Starkey raves about Shumate’s defense.

“She will be our most versatile defender from day one,” he said.

The coach said Shumate can guard anyone from point guards and post players. He compared her to Golden, the senior who has anchored Kent State’s defense for four years. Shumate, however is two inches taller and more versatile on offense and defense, he said.

Like many excellent high school players, Shumate has played every position, including point guard and post. Starkey says she could play everything but the “5” (center) at KSU and can guard any position. “Her versatility is just unbelieveable.,” he said.

Kelly: “As good a shooter as there is in Ohio”

Kelly actually committed before Shumate did — the September before her junior year.

“We had seen her for a year and seen her play in the summer and knew we really wanted her for her shooting ability,” Starkey said. “But since then she’s continued to develop, and her all-around game has gotten so much better. She’s better with the ball in her hands, she’s a talented passer and solid defender.”

But she’s foremost a shooter, “as good as there is in the state of Ohio this year,” Starkey said, something I’ve seen echoed on AAU websites.

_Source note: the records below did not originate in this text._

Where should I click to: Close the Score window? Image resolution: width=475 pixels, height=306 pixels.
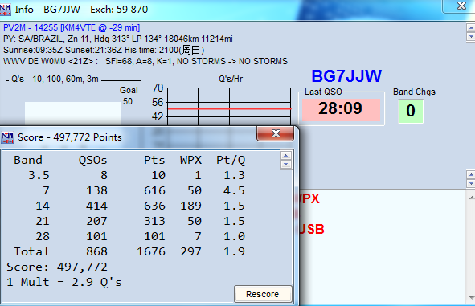tap(275, 133)
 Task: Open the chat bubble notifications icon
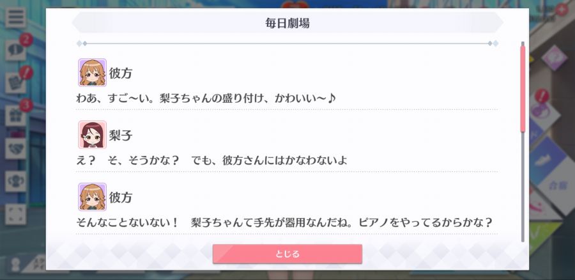pyautogui.click(x=15, y=51)
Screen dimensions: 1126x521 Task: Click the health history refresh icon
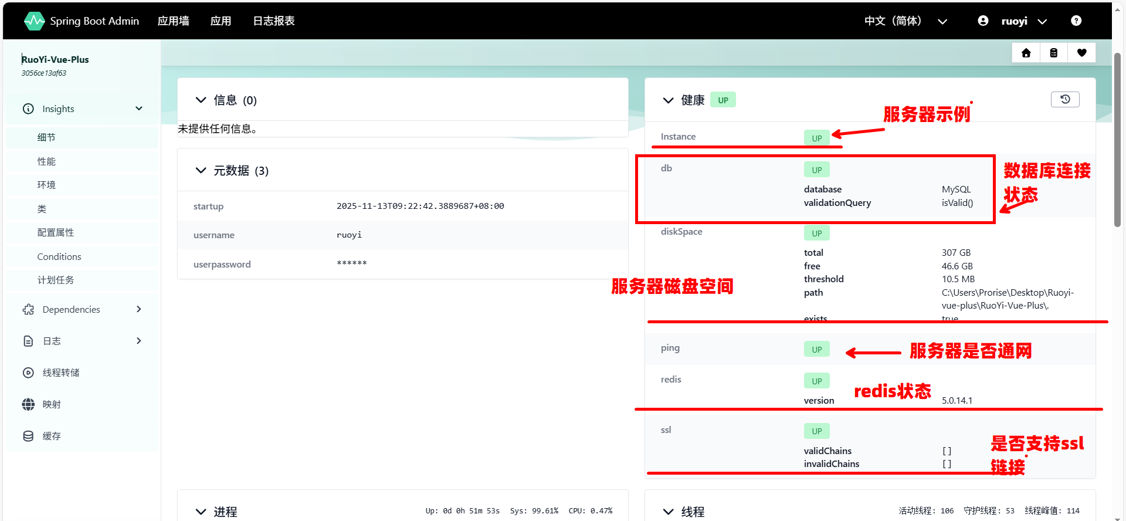(1065, 100)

“She can really heat it up,” the coach said. “She’s the type of shooter who can hit five threes in a row.”

Blackford: “She can really run, catch and finish”

KSU didn’t really connect with Blackford until this fall. KSU coaches had seen her play with the West Virginia Thunder, a strong AAU program.

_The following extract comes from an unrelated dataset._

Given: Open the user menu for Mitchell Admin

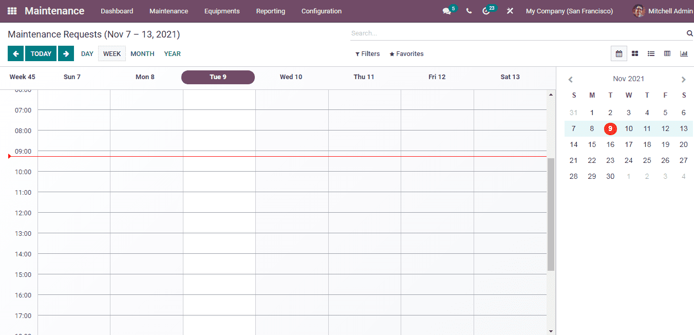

“We knew of her,” Starkey said, “but we didn’t really pursue her.”

Then Starkey saw her again this summer, now on an Indianapolis AAU team.

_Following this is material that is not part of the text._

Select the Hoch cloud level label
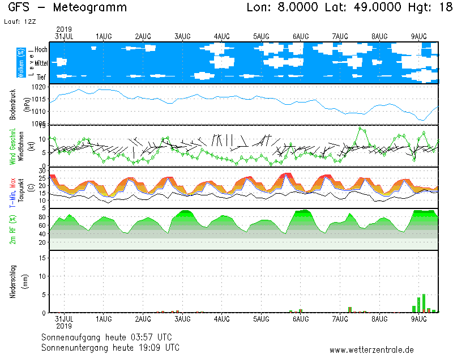click(41, 50)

“I saw her play, and I was like, ‘She’s too good for us.’”

KSU’s assistants saw her play. “And they were like, ‘I’m not sure we really have a chance at her.’”

At that time, the Flashes actually were recruiting one of her teammates, who eventually committed to Duquesne.

But they heard Blackford was still uncommitted, though she had had significant discussions with teams.

“So we just jumped in full go, two feet in,” Starkey said.

Kent State coaches talked to her, her father and her AAU coaches in both West Virginia and Indianapolis. Starkey knew with both coaches from previous recruiting.

“Her dad said, ‘I just want you to know the only coach both (AAU) coaches gave a full endorsement to was you,’” Starkey related.

Then it was just a matter of KSU trying to out-recruit Marshall, Hofstra, and other good midmajors.

“She’s going to be really good in our system,” Starkey said. “She can really run, catch and finish. She’s really strong and athletic. She’s very versatile. She can guard perimeter positions, she could guard posts, and I really think we’ll see the benefit of having her in transition and on the offensive glass — things that right now we’re lacking a little.

“She doesn’t look like a player that ends up at this level. She looks like a Power Five player. She’s just some consistency and a little bit of refinement away from being really good.”

One reason the Flashes were recruiting Blackford at all was that another forward decided not to come to Kent. Mali Morgan-Elliott of Fairmont High School near Dayton tweeted last spring that she had verbally committed to KSU last spring. This summer, she was being wooed by Colorado (which never did offer her a scholarship), decommitted from Kent, then seemed to visit half the other schools in the MAC. She eventually signed with Toledo, so she and Blackford could be guarding each other in another year.

“Mali is a talented kid, and we would have loved to have her here,” Starkey said. “But we’re very, very pleased to have Nila, who probably fits our needs even more. I think things worked out the way they were supposed to.”

Starkey agrees with the coaching axiom that that two good recruiting classes back to back is a recipe for a championship team, though he quickly says that a lot of other MAC schools have been recruiting well, too.

But the coach is very happy with what he has.

“All three of them would have a really good shot at starting for us this (current) weekend,” Starkey said in November. “Claire and Katie already have a college kind of mentality, work ethic and focus. Nila is just gifted at this level.”

An earlier version of this post had the wrong name for the recruit who decommitted form KSU this summer. I apologize for the error.